A variety of regulatory mechanisms are involved in the nitrogen-dependent modulation of the nodule organogenesis program in legume roots


Combined nitrogen (N) sources are known to strongly affect initiation, development and functioning of Nitrogen-Fixing-Nodules whose formation is triggered by lipochitin-oligosaccharide signals secreted in the rhizospere by the Rhizobium partner. The rapid effects of N supply on nodule initiation have been mainly described when N sources are present at the moment of Rhizobium inoculation or purified Nod Factors addition. We recently reported that high ammonium nitrate growth conditions might also strongly affect the nodulation competence of Lotus japonicus plants, prior to the Rhizobium inoculation. This is a long-term effect, which suggests a change of the general nutritional status as the signal controlling the reduced nodulation capacities. The mechanisms underlying these inhibitory pathways are apparently different and the identification of the molecular actors involved may provide new insights into the linkage between N environmental changes and root organogenesis programs.

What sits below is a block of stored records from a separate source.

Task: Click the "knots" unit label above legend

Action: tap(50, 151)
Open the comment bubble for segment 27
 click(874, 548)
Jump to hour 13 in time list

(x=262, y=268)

Key words: legume symbiosis, N-signalling, nodule organogenesis, rhizobium, nod factors

Plants have evolved an amazing capacity to respond quickly and in a very effective way to the environment commitments by modulating their root and shoot developmental processes. The symbiosis is an excellent example of how the plants adapt to the changing environment, as nodulation does not occur when fixed nitrogen is readily available in the soil (Fig. 1). The mechanisms underlying this environmental control are not elucidated yet although the first observations on the inhibitory effect of different N sources were reported long time ago. The effect of nitrate has been extensively studied and the inhibitory action on nodule initiation seems to act locally,1,2 whereas both a systemic and local nitrate action was reported for nodules growth and N fixation activity.3,4 However, it must be taken into account that different N sources might have different effects on nodule organogenesis. We previously reported discrimination between nitrate and ammonium effects on the Nod factor dependent transduction pathway.5 Both N sources affect early stages of the cascade of events leading to nodule formation but their actions were positioned in different points on the transduction pathway. In particular, ammonium action takes place earlier than nitrate by affecting even root hair deformation events.5

Figure 1
(A) Lotus japonicus plants inoculated with Mesorhizobium loti in a N-free condition (left) and in the presence of 10 mM ammonium nitrate (right). (B) Scheme of the dual N dependent regulation of the nodulation program.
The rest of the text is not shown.